WHAT THE TASK ASKS =
Swap "Chromium browser" for "Firefox browser" in the part of the entries that opens with the line containing "Task: Like the last Amanda4649 reply tweet" and closes with the last entry. Give only those lines, with nothing else changed.

DATA RECORDS =
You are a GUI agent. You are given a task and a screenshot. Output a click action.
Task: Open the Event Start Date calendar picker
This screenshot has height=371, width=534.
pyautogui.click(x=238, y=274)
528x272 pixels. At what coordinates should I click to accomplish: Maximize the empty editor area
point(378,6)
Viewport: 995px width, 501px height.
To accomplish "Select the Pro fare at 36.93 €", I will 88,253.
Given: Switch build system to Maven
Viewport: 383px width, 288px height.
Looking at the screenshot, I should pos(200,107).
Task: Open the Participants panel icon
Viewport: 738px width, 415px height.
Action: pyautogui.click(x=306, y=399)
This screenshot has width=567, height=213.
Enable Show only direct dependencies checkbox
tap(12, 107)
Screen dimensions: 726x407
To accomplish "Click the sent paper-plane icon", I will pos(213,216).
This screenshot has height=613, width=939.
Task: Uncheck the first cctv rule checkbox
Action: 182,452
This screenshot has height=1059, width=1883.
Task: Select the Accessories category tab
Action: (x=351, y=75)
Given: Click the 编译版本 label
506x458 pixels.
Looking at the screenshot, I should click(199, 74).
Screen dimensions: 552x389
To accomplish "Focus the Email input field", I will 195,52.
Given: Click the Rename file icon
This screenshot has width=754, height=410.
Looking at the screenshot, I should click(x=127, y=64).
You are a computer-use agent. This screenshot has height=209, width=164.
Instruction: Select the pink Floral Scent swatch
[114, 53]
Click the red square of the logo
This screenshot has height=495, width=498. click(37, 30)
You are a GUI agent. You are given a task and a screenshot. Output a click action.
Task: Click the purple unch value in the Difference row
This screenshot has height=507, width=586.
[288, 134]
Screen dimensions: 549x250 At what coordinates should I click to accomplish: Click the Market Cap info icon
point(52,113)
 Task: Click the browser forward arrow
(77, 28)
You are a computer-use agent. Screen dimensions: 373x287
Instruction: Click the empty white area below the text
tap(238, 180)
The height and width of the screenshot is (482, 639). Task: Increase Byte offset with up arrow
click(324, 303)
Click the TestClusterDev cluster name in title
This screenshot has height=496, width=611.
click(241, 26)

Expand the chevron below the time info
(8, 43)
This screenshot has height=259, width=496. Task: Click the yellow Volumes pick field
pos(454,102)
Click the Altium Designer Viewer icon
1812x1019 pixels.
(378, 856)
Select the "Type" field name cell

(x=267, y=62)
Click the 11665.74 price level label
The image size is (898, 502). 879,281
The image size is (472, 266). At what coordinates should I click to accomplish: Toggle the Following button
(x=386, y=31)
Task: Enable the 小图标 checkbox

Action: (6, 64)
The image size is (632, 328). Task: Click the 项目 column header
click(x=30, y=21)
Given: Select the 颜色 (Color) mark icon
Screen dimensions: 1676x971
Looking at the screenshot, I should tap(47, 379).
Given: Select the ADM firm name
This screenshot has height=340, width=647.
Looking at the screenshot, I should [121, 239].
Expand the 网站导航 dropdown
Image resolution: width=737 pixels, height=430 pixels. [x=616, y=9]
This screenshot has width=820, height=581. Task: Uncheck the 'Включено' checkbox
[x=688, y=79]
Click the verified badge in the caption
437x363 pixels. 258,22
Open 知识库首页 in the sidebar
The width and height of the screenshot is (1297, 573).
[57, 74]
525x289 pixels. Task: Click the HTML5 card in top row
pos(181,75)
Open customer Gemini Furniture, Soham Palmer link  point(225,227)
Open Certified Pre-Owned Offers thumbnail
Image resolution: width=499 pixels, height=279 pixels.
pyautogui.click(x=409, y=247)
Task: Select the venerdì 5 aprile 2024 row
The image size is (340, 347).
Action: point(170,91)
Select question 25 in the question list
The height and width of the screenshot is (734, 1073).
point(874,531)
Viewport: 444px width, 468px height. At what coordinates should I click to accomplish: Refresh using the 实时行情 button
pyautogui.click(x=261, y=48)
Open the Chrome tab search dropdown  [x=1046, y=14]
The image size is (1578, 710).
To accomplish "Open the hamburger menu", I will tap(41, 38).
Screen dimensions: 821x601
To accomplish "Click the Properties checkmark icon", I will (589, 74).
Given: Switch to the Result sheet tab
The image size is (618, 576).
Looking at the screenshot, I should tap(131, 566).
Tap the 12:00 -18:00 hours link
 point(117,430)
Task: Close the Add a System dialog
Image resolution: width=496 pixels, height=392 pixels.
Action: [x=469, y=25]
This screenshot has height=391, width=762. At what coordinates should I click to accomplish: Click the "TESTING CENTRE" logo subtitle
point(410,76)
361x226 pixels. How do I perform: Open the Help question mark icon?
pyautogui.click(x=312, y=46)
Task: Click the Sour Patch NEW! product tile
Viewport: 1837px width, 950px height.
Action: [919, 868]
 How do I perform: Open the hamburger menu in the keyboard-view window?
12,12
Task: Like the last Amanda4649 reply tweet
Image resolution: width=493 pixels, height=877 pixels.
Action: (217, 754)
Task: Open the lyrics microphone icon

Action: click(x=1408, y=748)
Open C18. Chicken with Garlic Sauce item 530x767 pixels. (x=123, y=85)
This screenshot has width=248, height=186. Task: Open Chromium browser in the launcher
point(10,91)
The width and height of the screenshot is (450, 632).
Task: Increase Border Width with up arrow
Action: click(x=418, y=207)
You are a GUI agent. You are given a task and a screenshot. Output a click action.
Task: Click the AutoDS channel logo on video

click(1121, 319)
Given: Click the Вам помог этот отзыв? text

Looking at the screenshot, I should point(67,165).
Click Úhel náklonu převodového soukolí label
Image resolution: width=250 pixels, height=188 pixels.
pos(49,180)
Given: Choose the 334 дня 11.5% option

SOLUTION =
Task: Like the last Amanda4649 reply tweet
Image resolution: width=493 pixels, height=877 pixels.
Action: (217, 754)
Task: Open the lyrics microphone icon

Action: click(x=1408, y=748)
Open C18. Chicken with Garlic Sauce item 530x767 pixels. (x=123, y=85)
This screenshot has width=248, height=186. Task: Open Firefox browser in the launcher
point(10,91)
The width and height of the screenshot is (450, 632).
Task: Increase Border Width with up arrow
Action: click(x=418, y=207)
You are a GUI agent. You are given a task and a screenshot. Output a click action.
Task: Click the AutoDS channel logo on video

click(1121, 319)
Given: Click the Вам помог этот отзыв? text

Looking at the screenshot, I should point(67,165).
Click Úhel náklonu převodového soukolí label
Image resolution: width=250 pixels, height=188 pixels.
pos(49,180)
Given: Choose the 334 дня 11.5% option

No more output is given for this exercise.